- [Activity]:
Beginning at the line that includes "This screenshot has width=307, height=192.", print each remaining line of the data word for word. Output nothing else.

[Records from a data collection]
################

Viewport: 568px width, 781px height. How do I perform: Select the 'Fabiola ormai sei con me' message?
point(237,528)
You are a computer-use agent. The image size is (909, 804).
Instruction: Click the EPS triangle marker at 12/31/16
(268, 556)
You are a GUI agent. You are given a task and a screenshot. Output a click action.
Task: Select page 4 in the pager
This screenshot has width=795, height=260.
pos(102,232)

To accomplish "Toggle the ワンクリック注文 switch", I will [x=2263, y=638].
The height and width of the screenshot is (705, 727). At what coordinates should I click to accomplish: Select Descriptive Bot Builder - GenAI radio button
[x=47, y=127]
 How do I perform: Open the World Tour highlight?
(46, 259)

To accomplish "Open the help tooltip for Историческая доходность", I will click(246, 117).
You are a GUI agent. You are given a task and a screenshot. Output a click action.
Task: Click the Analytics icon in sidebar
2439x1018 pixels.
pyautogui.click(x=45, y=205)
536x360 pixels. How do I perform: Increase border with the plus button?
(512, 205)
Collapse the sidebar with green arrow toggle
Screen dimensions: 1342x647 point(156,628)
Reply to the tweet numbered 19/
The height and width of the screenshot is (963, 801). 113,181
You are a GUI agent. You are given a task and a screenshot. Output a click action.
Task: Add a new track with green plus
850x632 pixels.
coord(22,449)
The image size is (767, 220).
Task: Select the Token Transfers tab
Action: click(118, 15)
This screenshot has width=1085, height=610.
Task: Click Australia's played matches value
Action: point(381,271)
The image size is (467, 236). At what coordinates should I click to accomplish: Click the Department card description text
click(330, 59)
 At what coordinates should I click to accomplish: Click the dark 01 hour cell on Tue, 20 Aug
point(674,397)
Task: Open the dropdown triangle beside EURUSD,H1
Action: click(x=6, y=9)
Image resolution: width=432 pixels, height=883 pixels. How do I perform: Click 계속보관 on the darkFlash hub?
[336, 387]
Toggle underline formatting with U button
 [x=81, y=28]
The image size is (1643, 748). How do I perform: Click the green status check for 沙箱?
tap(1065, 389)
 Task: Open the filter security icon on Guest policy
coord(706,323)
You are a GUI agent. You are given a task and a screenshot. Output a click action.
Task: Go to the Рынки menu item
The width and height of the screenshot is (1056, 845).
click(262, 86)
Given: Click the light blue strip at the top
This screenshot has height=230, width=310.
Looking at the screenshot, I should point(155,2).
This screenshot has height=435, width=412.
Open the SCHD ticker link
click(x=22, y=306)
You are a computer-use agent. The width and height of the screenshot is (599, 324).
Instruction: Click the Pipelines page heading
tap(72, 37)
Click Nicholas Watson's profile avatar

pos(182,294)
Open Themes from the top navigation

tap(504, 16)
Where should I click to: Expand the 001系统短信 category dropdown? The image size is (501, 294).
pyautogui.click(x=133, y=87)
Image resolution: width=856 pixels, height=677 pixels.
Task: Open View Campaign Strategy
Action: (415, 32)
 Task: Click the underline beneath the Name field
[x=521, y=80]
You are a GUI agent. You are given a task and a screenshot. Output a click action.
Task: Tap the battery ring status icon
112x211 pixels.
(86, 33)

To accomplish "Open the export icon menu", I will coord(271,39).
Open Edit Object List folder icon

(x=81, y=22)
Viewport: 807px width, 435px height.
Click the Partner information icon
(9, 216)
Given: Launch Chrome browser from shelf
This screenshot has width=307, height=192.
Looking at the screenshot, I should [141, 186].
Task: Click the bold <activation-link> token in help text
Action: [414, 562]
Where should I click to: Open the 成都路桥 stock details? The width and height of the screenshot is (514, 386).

################

- [Solution]:
This screenshot has width=307, height=192.
Looking at the screenshot, I should [141, 186].
Task: Click the bold <activation-link> token in help text
Action: [414, 562]
Where should I click to: Open the 成都路桥 stock details? The width and height of the screenshot is (514, 386).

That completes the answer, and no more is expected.